Partager l'article ! Poésie et musique en fête: Voici un nouveau reportage de notre reporter spécial des Cahiers qui est allé faire ...
Voici un nouveau reportage de notre reporter spécial des Cahiers qui est allé faire un petit tour au Salon de la Poésie où elle a retrouvé notre poète perse préféré Patrick Navaï... Et encore merci à Robert Bezombes pour les
photos...
Poésie et musique en
fête
Françoise Bezombes
Du 18 au 21 juin la Place Saint-Sulpice depuis bon nombre d'années accueille le Marché de la Poésie.
Merveilleux marché où l'on aurait vraiment envie de “ remplir son panier ” à ras bord si le
porte-monnaie était bien garni ! Car l'on rencontre ici de petits éditeurs de poésie qui offrent des livres et revues de grande qualité. Des poètes, de ci, de là, parmi les stands en bois,
déclament et déambulent dans ces allées est un réel plaisir pour l'oeil et pour l'oreille.
Le dimanche 21 j'ai eu la très agréable surprise d'y retrouver un des collaborateurs de la revue Les
Cahiers des diables bleus : notre ami Patrick Navaï qui, sur le stand de l'Harmattan, dédicaçait son
recueil Shams le musicien, vibrant hommage à son fils Yvan/Shams – Yvan dont les
talents musicaux nous avaient tant enchantés lors de la soirée lecture organisée par Dominique à Fontenay S/ Bois en mars dernier. Les sons de son accordéon et de son santûr, cette cithare
iranienne qu'il me fit découvrir, nous avaient littéralement subjugués et l'alternance de textes lus et d'interludes mélodieux ont rendu cette soirée inoubliable, terminée par un repas fraternel
au restaurant La Milonga où toute l'équipe finit cette soirée dans la bonne humeur et la convivialité.

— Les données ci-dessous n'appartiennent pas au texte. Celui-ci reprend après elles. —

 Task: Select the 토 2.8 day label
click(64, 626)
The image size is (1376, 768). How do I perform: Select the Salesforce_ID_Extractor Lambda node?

Quel bel hommage lorsqu'un père écrit à son fils :
“ Ô toi Shams le musicien
qui passes d'un répertoire
à un autre
comme d'une épître à une sourate ”
ou
“ Un seul mot Shams
peut apaiser
un père et son fils
toi le tien
c'est le mot musique ”
Patrick Navaï et Françoise
Et le sourire d'une jeune poétesse Kabyle m'a attirée. Après lecture de la 4ème de couverture, et celle du début
du premier poème Entre parenthèses :
“ Surgit l'émoi
Incolore indolore
Inaudible et fragile
Est-ce joie ou complainte
Le cri subordonné
A l'énigme de la naissance ? ”
ma décision était prise : j'ai acheté et me suis fait dédicacer De terre et de
chair d'Anissa Mohammedi paru aux Ecrits des Forges. Un long échange a uni nos deux paroles de femmes.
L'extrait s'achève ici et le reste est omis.